Saturday, April 18, 2020

Mendelssohn - Piano Concerto No. 1 in G Minor

 Felix Mendelssohn musical precociousness was apparently comparable to Mozart's, but unlike Mozart he was fortunate enough to be born into a family that was financially well off . His parents recognized his musical gifts early on and hired the best teachers of the time to give him private lessons.  By the time Felix was fourteen he had written 12 symphonies for strings and many other compositions. The Mendelssohn household in Berlin held private concerts in their home every Sunday morning. There was a private orchestra of musicians that knew the family and participated in the concerts where Felix's music was heard.

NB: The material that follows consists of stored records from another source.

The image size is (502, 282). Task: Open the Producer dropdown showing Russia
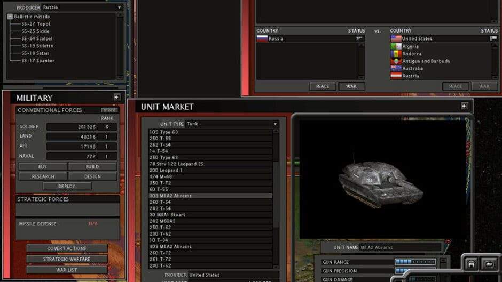coord(82,8)
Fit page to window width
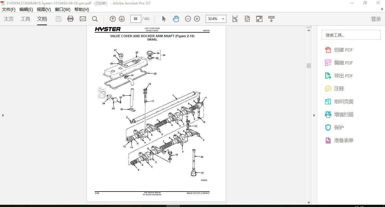Image resolution: width=385 pixels, height=207 pixels. [235, 19]
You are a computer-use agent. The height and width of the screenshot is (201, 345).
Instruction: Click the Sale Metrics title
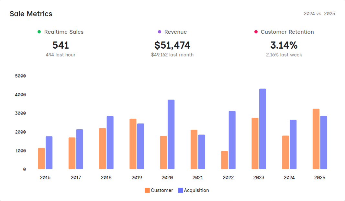pos(31,14)
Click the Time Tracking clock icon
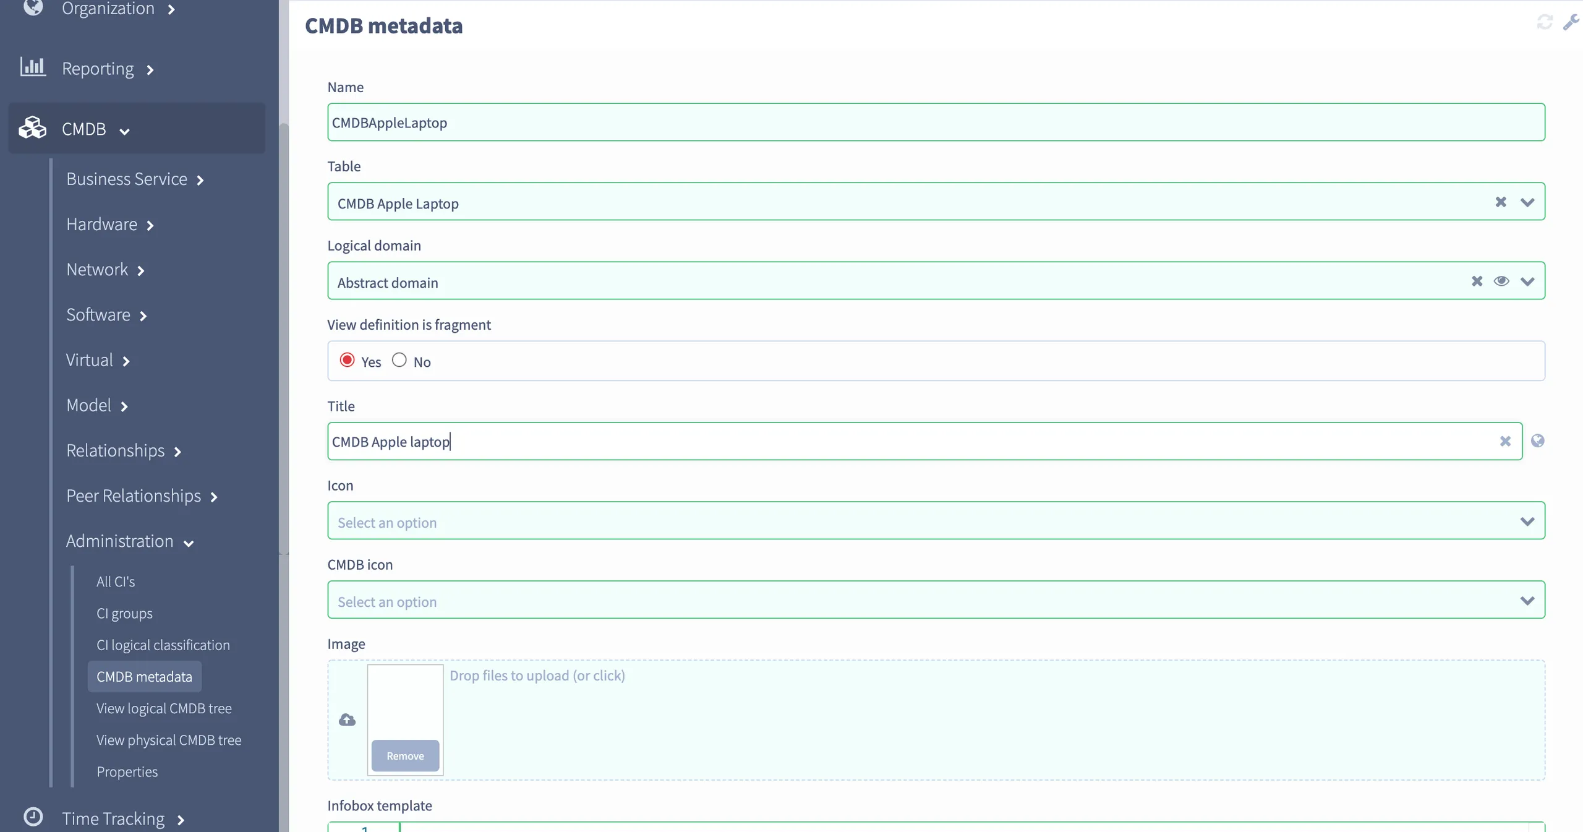Image resolution: width=1583 pixels, height=832 pixels. click(33, 817)
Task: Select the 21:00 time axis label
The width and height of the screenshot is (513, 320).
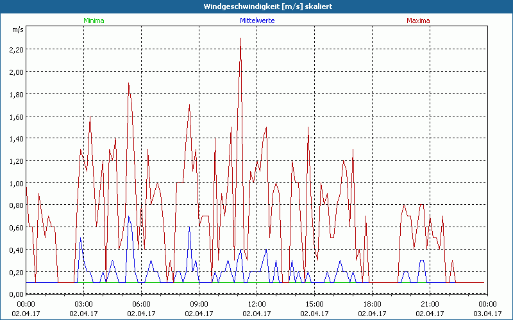Action: coord(430,304)

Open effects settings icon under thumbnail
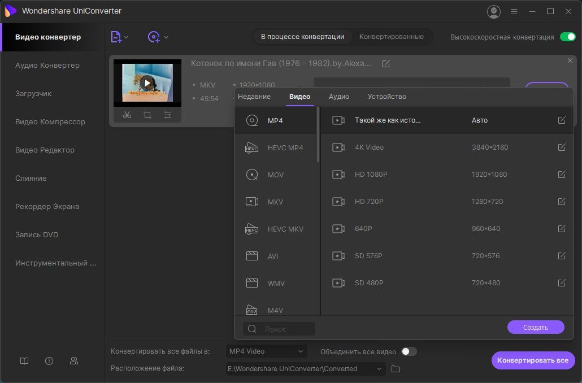pos(168,115)
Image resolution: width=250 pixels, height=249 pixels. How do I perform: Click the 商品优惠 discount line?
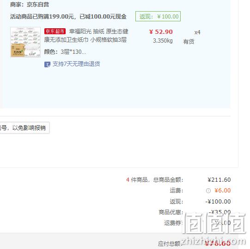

Some of Mendelssohn's most well known works were written when he was still a teenager. His String Octet when he was sixteen, the Overture To A Midsummer Night's Dream when he was seventeen.  His style seems to have developed quite early, and stayed relatively unchanged during his short life.

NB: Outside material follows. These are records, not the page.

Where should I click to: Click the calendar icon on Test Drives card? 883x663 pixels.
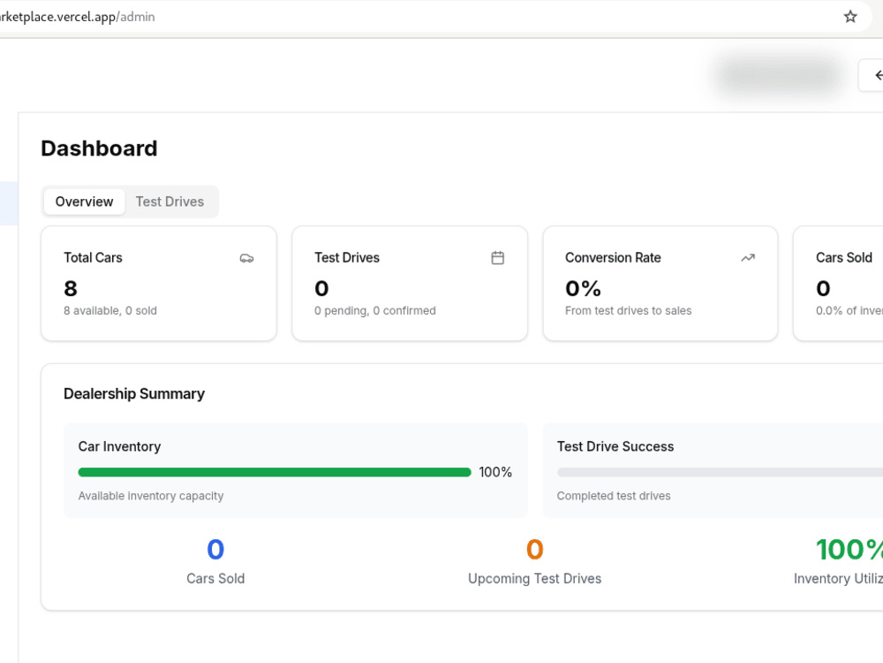pos(497,257)
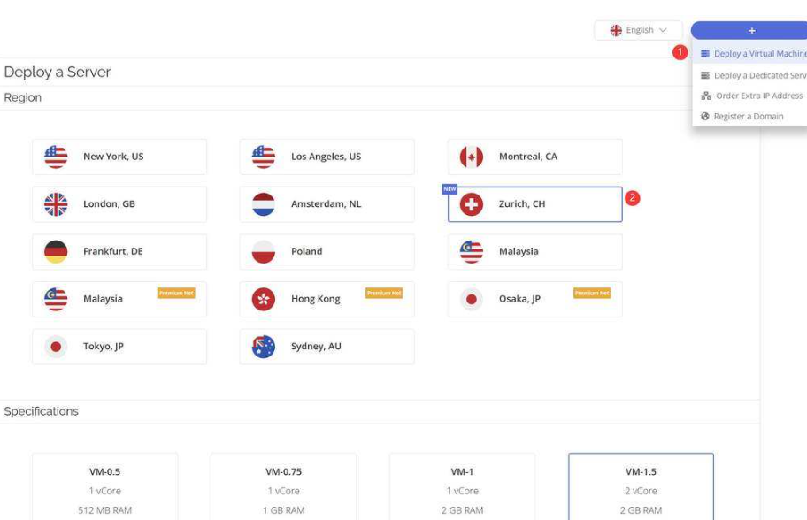Viewport: 807px width, 520px height.
Task: Select the VM-1 specification option
Action: [x=462, y=486]
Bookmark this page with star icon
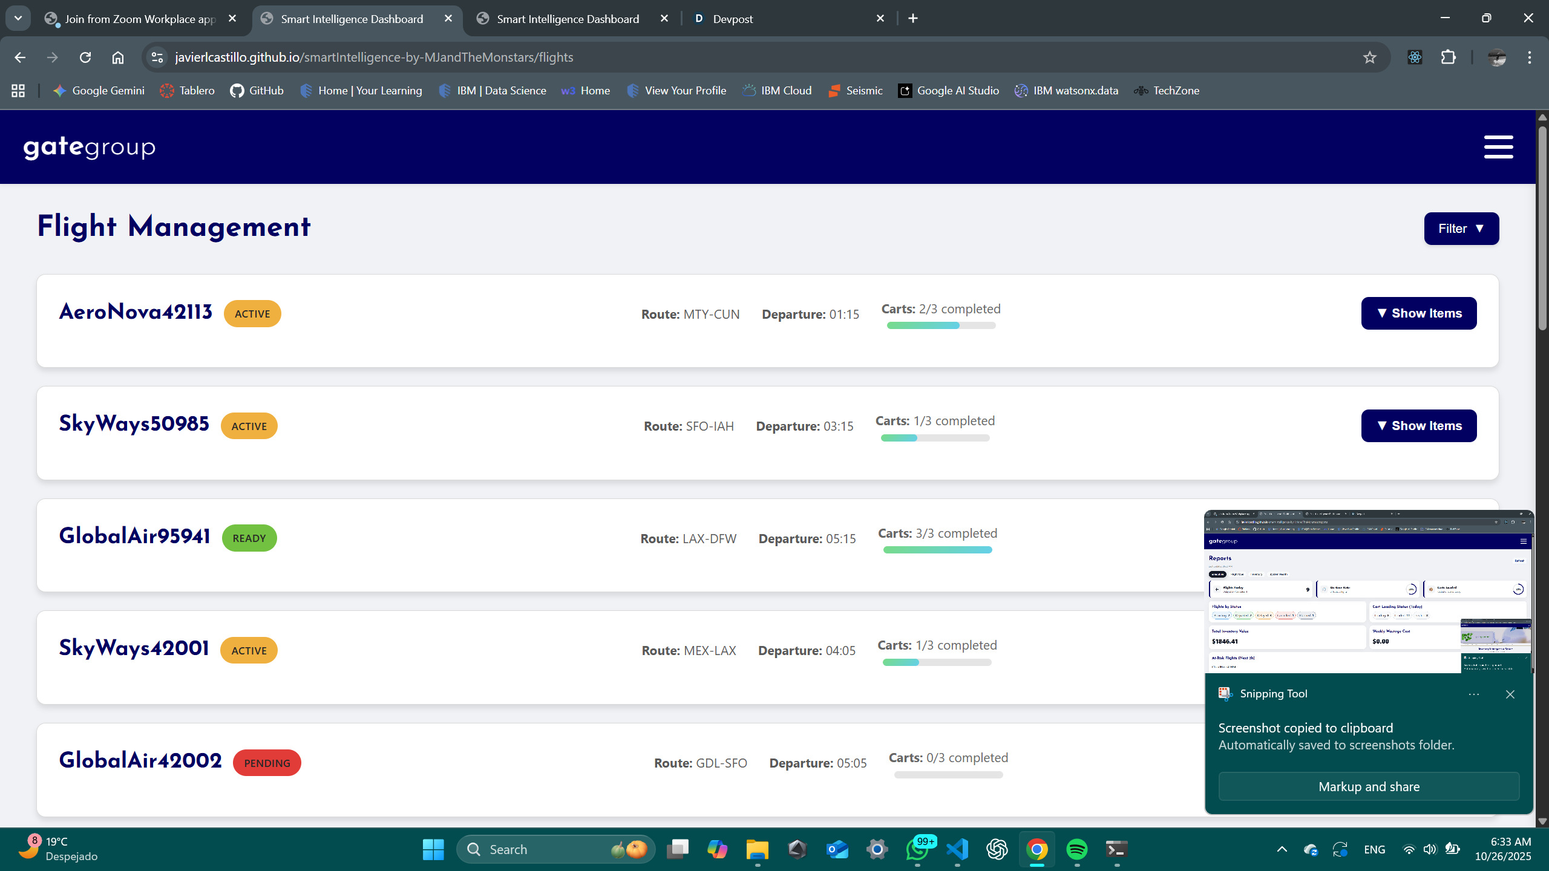 tap(1369, 57)
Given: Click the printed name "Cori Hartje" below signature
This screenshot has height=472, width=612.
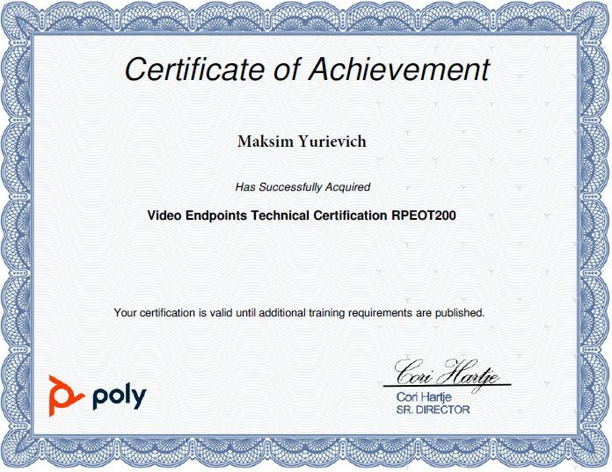Looking at the screenshot, I should click(424, 397).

His Piano Concerto No. 1 was written in 1830 when he was 21 years old. He played the premiere in Munich in a concert that also included his Symphony No. 1Overture To A Midsummer Night's Dream and some improvisations at the keyboard.  Mendelssohn said he had composed the concerto in only a few days and didn’t have a very high opinion of it:

"I wrote it in but a few days and almost carelessly; nonetheless, it always pleased people the most, though me very little.”

Like Franz Liszt, Mendelssohn experimented with linking movements together in this concerto, as there is no formal pause between movements. But there is no doubt the concerto is in three distinct sections. 

I. Molto allegro con fuoco -The concerto begins with a few bars of introduction by the orchestra, and then the piano enters with a bravura display. Many piano concertos of the time opened with a long orchestra introduction of themes before the piano enters. There are a few notable exceptions, such as Mozart's Piano Concerto No. 9 and Beethoven's 4th and 5th Piano Concertos. These examples have the piano enter with a brief statement or comment, and then it remains silent until the end of the orchestral introduction. Mendelssohn has the piano enter early also, but it doesn't remain silent. It continues to play, and introduces the themes while the orchestra comments on them later.  This makes Mendelssohn's concertos one of the first truly Romantic concertos that broke with tradition.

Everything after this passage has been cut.